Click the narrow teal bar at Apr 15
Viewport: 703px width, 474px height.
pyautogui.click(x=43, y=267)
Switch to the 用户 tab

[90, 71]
* * *
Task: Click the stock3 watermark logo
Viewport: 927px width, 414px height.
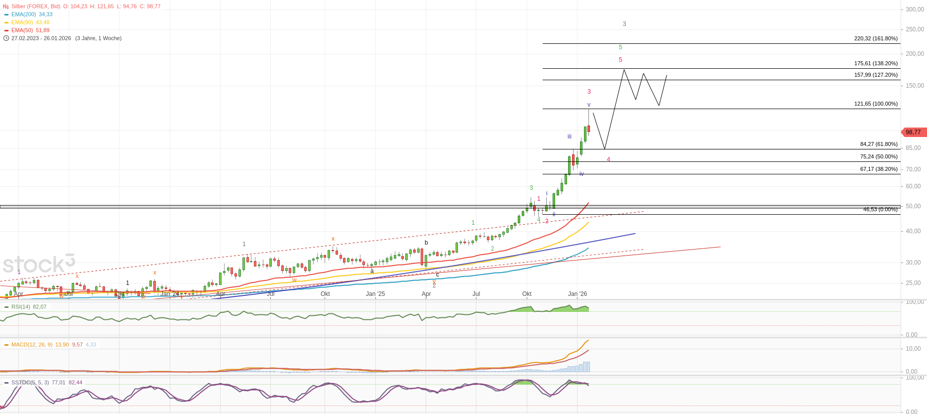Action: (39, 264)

Exercise
Please render the part of the data that opens with the line containing "Task: Click the stock3 watermark logo" and closes with the line containing "Action: (39, 264)" as a numbered list, skipping blank lines. Leave the pictures out.

Reply
1. Task: Click the stock3 watermark logo
2. Viewport: 927px width, 414px height.
3. Action: (39, 264)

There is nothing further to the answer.